La solitude est l’occasion d’inviter Dieu au cœur de l’attente, et de déposer son projet entre ses mains.
Pour faire face à cette souffrance, Jean a proposé à son épouse de faire une retraite spirituelle pour parler en vérité de leur couple et essayer de retrouver l’espérance. “C’est quelque chose de vital. Nous avons besoin de l’aide des autres et de celle de Dieu pour savoir discerner sur la vocation de notre couple “sans enfants” et pour ouvrir nos cœurs à un autre projet de vie”, explique de son côté Jean.
La solitude de Margot, de Thomas, ou celle vécue en couple de Jean et d’Anne-Fleur, demande la même démarche d’inviter le Christ à habiter leur vie, leur solitude, leur attente, leurs espérances et leurs joies. C’est l’occasion d’inviter Dieu au cœur de l’attente, et de déposer son projet entre ses mains. “Le secret, c’est d’accepter de ne pas avoir la maîtrise de l’avenir, de goûter le présent en se disant qu’il peut changer à tout moment et surtout de tout vivre avec le Seigneur”, conclut Claire de Saint Lager.
Pour aider à rendre sa solitude plus bénéfique, voici quelques idées à pratiquer au quotidien :
1. Prenez le temps de rassembler tous les messages d’amour reçus récemment : un fou-rire avec une amie, un compliment d’une voisine, le texto d’un ami, une invitation dans une soirée. “Il faut les traiter comme des petits messages d’amour. A force de les recevoir comme des messages d’amour, on se remplit d’amour. Parfois on est tellement accroché à notre souffrance qu’on ne voit pas tout l‘amour qui nous est adressé”, conseille Claire de Saint Lager.
2. Rappelez-vous chaque jour que même dans les moments de souffrance, vous n’êtes pas seul. Dieu est toujours là, il vous habite.

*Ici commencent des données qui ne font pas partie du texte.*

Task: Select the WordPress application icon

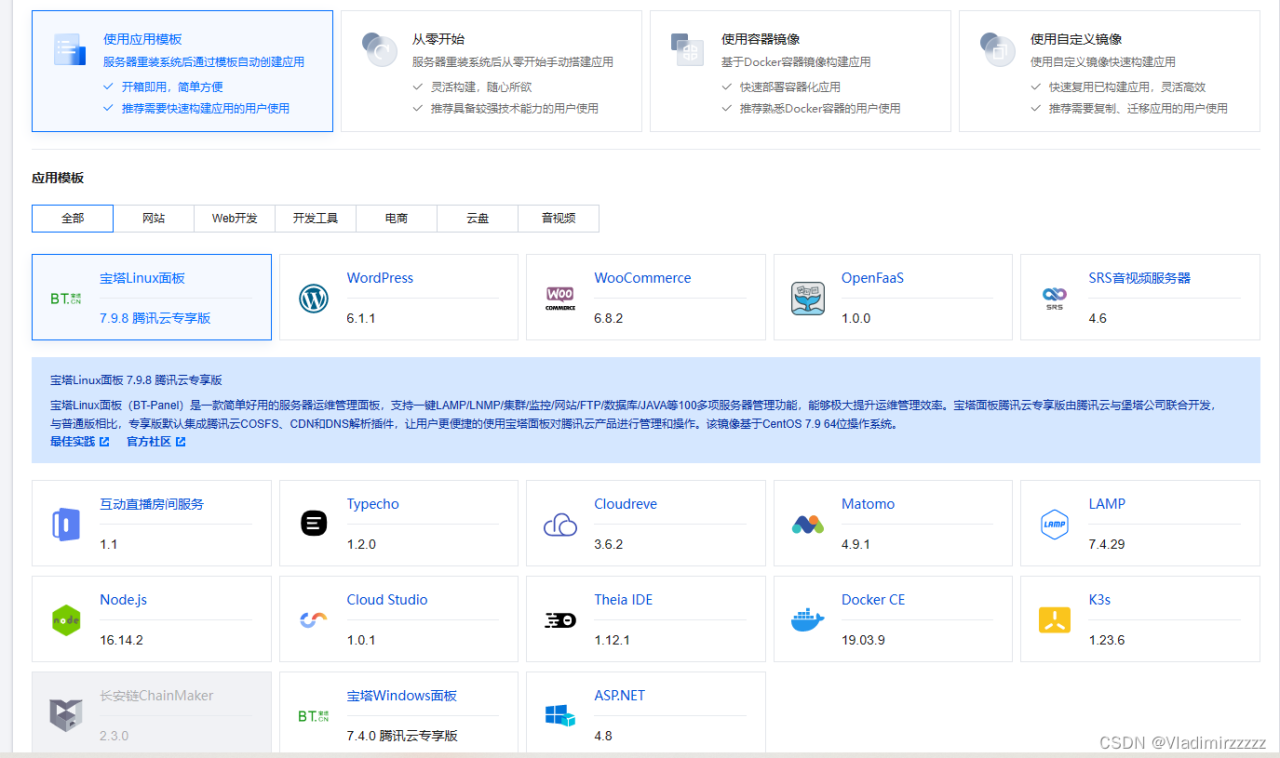Action: pyautogui.click(x=313, y=297)
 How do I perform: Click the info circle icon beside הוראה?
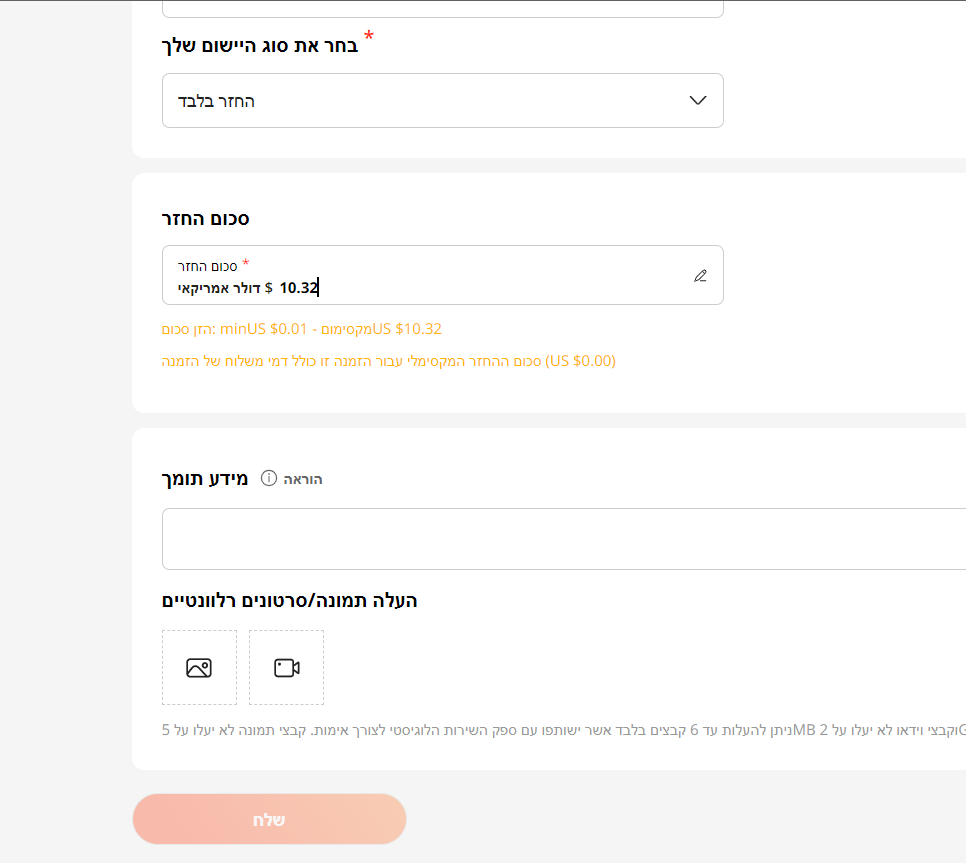pyautogui.click(x=268, y=478)
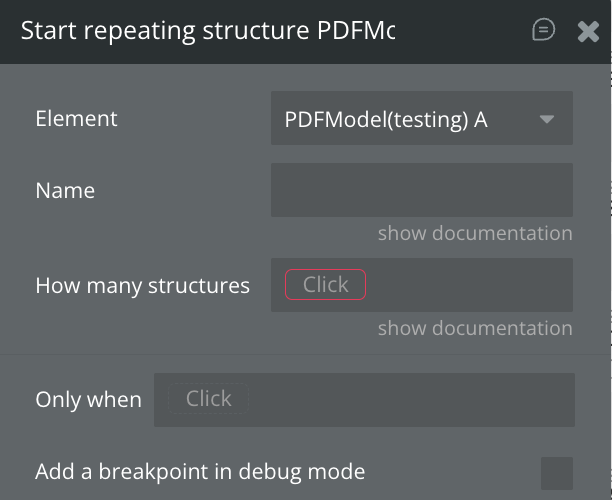Show documentation for How many structures
Viewport: 612px width, 500px height.
[475, 328]
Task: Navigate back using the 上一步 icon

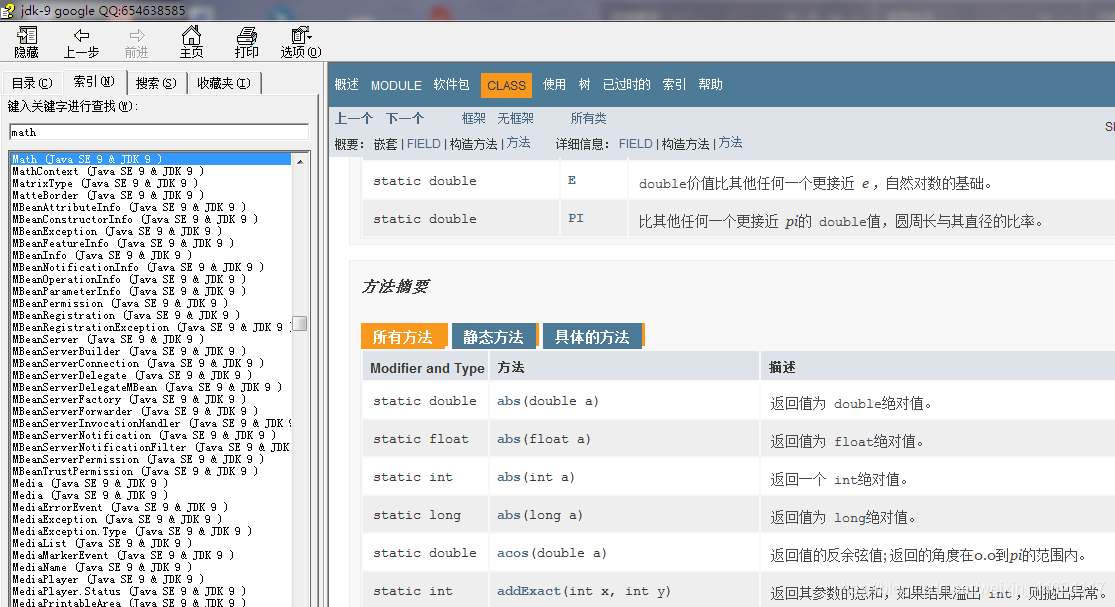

3. Soyez attentif au moment présent. C’est un exercice qui permet de sortir de ses malheurs et d’être plus à l’écoute des autres et du monde qui vous entoure. Se recentrer sur ici et maintenant, c’est se recentrer sur la présence divine en soi.
4. Acceptez toutes les invitations dans la mesure du possible. Le vieux dicton dit que si l’on n’accepte jamais les invitations, on finit par ne plus en recevoir. Dites “oui” le plus souvent possible !
5. Offrez-vous des cadeaux : une expo, une balade, une virée dans votre librairie préférée. Pourquoi ne pas s’offrir un petit cadeau et goûter ce moment de joie avec Dieu. Lui dire : “Je sais que Tu célèbres ce moment avec moi, je sais qui Tu es avec moi, je t’aime”, suggère Claire de Saint Lager.
6. Planifiez votre temps. Un calendrier vous donne le sens de l’organisation et parfois le sens de l’objectif.
7. Limitez les séances devant l’écran d’un smartphone. Moins vous restez assis devant l’appareil, plus vous vous donnez l’occasion d’interagir réellement avec d’autres personnes.